• _What you will do_:
Starting at the first line of the entries below, restate each line exactly until you reach the line with "Task: Close the Preview One Report tab", and print that one too. Leave the pictures out and stop there.

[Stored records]
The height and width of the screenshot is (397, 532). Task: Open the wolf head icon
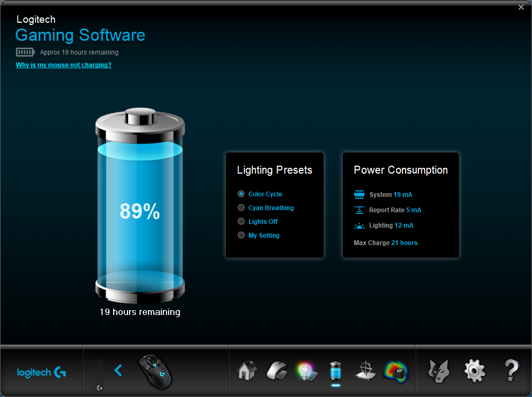[439, 371]
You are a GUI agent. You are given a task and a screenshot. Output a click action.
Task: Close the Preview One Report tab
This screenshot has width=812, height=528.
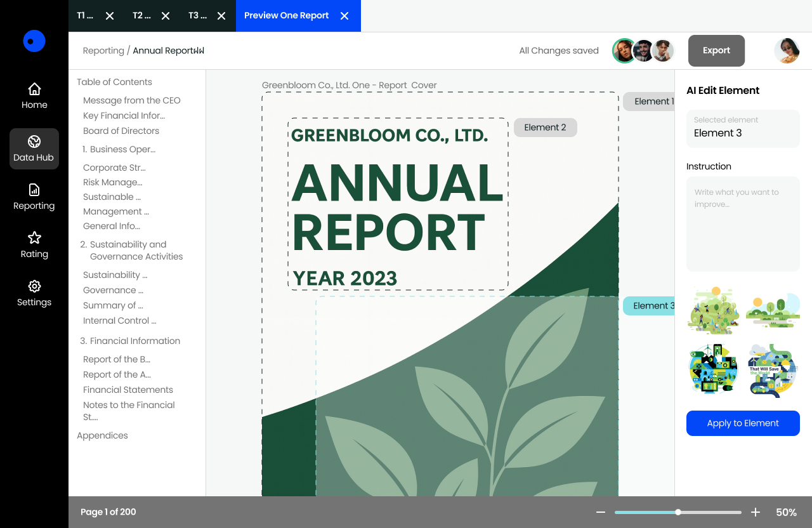coord(344,16)
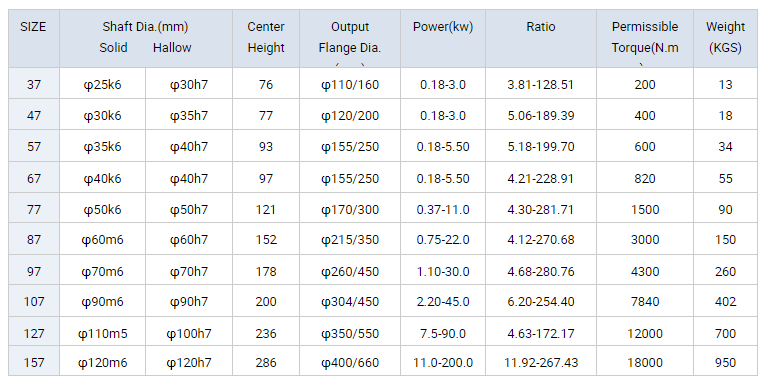Viewport: 773px width, 390px height.
Task: Select ratio 4.12-270.68 cell
Action: tap(541, 239)
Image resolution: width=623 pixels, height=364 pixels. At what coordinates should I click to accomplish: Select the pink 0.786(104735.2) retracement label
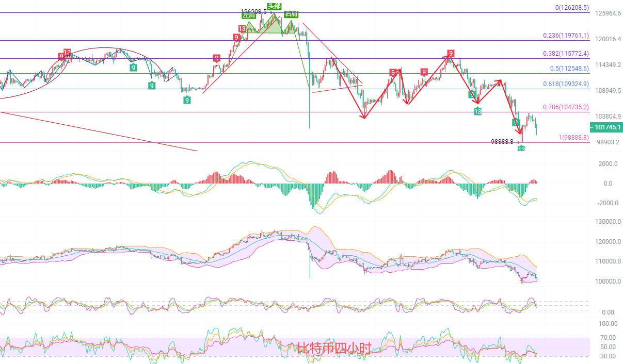coord(566,107)
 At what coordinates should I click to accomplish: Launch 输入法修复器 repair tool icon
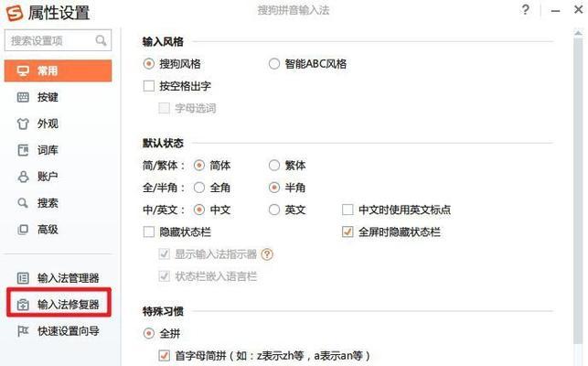click(x=23, y=305)
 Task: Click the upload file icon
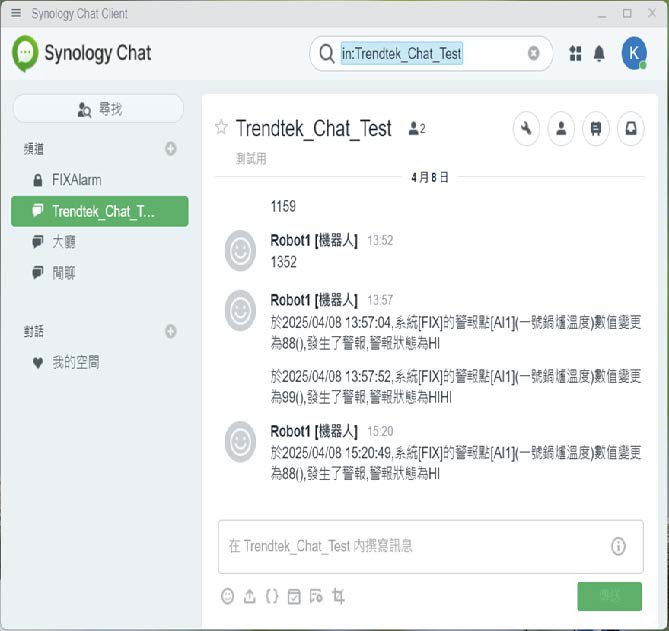[x=250, y=596]
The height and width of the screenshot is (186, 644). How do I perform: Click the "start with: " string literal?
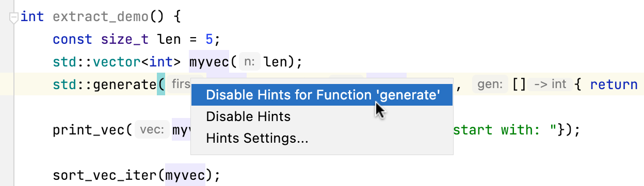[504, 130]
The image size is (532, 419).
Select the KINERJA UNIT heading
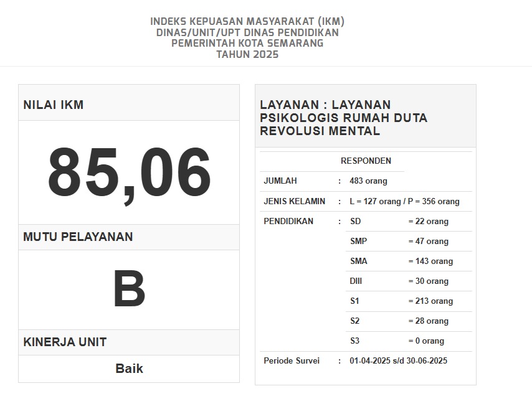65,342
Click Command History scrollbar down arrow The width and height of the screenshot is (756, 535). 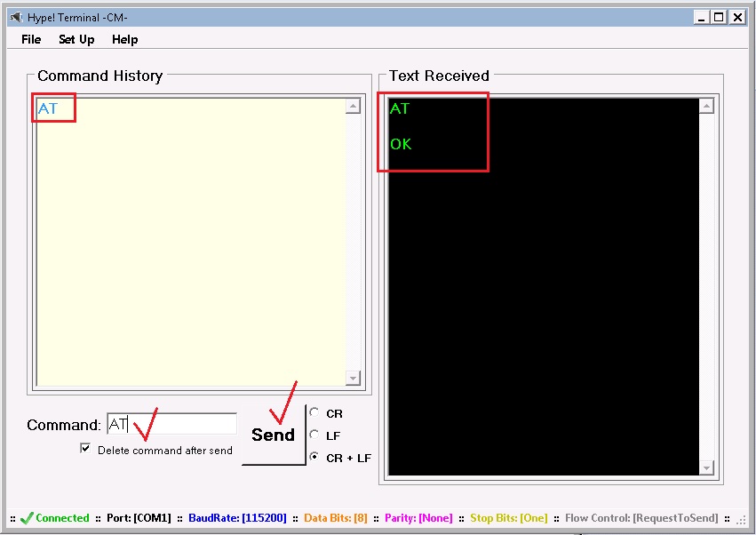(x=354, y=379)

• _Exercise output_:
The height and width of the screenshot is (397, 532). Task: Open the wolf head icon
[439, 371]
You are a GUI agent. You are given a task and a screenshot. Output a click action.
Task: Close the Preview One Report tab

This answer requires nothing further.